BEGIN Text passage

You know, during a time when you know, we’re all COVID, free, do you anticipate that we’ll see more virtual learning and teaching? Or do you predict that will kind of go back to predominantly in person learning and teaching at the universities?
I think it will be a hybrid kind of model, I think there will be a lot more of the content delivered as Gina’s kind of outlined in small chunks with activities in between rather than the long, you know, one hour or one and a half hour lecture, where many students can get their head nods as the lecturer is just kind of, you know, waffling on. And I think that’s a much more effective way of him learning to I mean, the pedagogy has been there for years, but we are still holding on to this, you know stage on a stage kind of delivery for that content.
I guess you’ll see that in some of the more advanced grad school programs, what comes to mind is few Doctor of Public Health Programs have that model where you come in maybe a few times throughout the year for some in learning experiences. And then most of the learning is done virtually. I anticipate that’s the type of model that you’re referring to.
Oh, yes and no, the- the- so the intensive kind of learning, yes, but I guess I had more in mind a hybrid where they come in for some tutorial enhance.
But the lectures are replaced with some online delivery.
Okay. So hybrid model that’s kind of ongoing throughout the whole semester. Not-
Okay. No, that’s good.
It’s interesting that you talked about the intensive type of learning, though, because that prior to the pandemic was my most favorite way of teaching, because the students really did get together for that one week that we had them in the classroom, and they really got to know one another. And that’s when they really did learn from one another so well. And so I guess when you’re spending nine to five with a small group of people, for a week, some of the barriers come down and they relax a little from the educator and the students and the learning and really transformative experiences can actually happen.
And it becomes an attractive model, I guess, for international students to where they don’t completely need to move to a new country for two years or four years, however long the program is, and they can come for a short stint, and then go back and come back for additional in person learning. So that’s where my mind was going.
Yeah, I think it’s going to capture. I mean, the interest in public health is increasing. And I think the opportunities to actually study at universities overseas now, because they’re capable of working with the hybrid model. I think that will also impact public health quite significantly.
We just need to do something about flattening the globe, though, because this was a few problems.

END Text passage
BEGIN Records supplied

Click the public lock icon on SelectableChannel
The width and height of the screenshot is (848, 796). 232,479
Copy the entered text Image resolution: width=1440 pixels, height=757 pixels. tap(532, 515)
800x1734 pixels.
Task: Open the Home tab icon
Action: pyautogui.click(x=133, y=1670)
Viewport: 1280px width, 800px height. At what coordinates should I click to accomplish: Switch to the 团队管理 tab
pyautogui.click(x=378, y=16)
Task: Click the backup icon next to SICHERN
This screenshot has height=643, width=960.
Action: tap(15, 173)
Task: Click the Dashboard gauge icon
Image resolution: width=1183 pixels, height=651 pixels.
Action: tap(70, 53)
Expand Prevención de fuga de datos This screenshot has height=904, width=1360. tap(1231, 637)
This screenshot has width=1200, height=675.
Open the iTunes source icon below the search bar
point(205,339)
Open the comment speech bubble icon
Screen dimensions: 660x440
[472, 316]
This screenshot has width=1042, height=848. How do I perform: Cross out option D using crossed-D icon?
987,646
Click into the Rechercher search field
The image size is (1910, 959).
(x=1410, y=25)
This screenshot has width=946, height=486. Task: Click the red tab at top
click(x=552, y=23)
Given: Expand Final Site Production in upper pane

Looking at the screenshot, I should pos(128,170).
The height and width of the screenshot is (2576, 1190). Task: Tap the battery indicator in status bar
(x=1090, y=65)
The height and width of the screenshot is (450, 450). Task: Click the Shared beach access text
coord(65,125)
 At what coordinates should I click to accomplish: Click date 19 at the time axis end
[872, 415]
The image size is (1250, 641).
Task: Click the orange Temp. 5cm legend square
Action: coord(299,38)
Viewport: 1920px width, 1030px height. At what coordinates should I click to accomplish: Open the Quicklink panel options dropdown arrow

END Records supplied

Tasks to carry out:
1: Edit the transcript on hybrid learning from "I guess you’ll" to "No, that’s good.", replacing "semester" with "term".
2: Pick up the transcript on hybrid learning in public health education after its last line and carry it on.

Per-task outputs:
1:
I guess you’ll see that in some of the more advanced grad school programs, what comes to mind is few Doctor of Public Health Programs have that model where you come in maybe a few times throughout the year for some in learning experiences. And then most of the learning is done virtually. I anticipate that’s the type of model that you’re referring to.
Oh, yes and no, the- the- so the intensive kind of learning, yes, but I guess I had more in mind a hybrid where they come in for some tutorial enhance.
But the lectures are replaced with some online delivery.
Okay. So hybrid model that’s kind of ongoing throughout the whole term. Not-
Okay. No, that’s good.

2:
Yeah, given how many attempts we needed to have to get a time slot that would work for both of us agree. Yeah, I guess, you know, throwing back some personal reflections from you both just when you are going through your education, whether it was during your masters or your PhD to now when you’re seeing your students go through the similar path and journey, are you kind of reflecting on you know, what you had to go through and what your students are going through? And any thoughts on how the public health education, that whole system is maybe evolving or changing pros and cons? Just curious to hear both of your thoughts on those two things?
Sure. Sure. Look, the first thing that comes to mind, as you say, that is looking for every opportunity and taking every opportunity for work integrated learning, I think I was always the first to put my hand up to, you know, volunteer to be a research assistant, or do some work experience. And the people that were seeking work experience, students would often say, look, this will be great on your CV. And some of those positions you had front up and you think, I’m not really sure how this is helping. But maybe it was something as simple as learning how to greet people when they’re coming in to get some anthropometric measurements done, or learning how to organize things, making sure your group is set up, ready to do the next activity. And that then gave me confidence when I was putting myself forward for other positions. To say, yes, I have done this, you know, I was a assistant at such and such a study, or I have done this previously with- with something else. So all of those little snippets of work, integrated learning, as well as the formal work integrated learning, I think, are just so so valuable.
How about you Gina?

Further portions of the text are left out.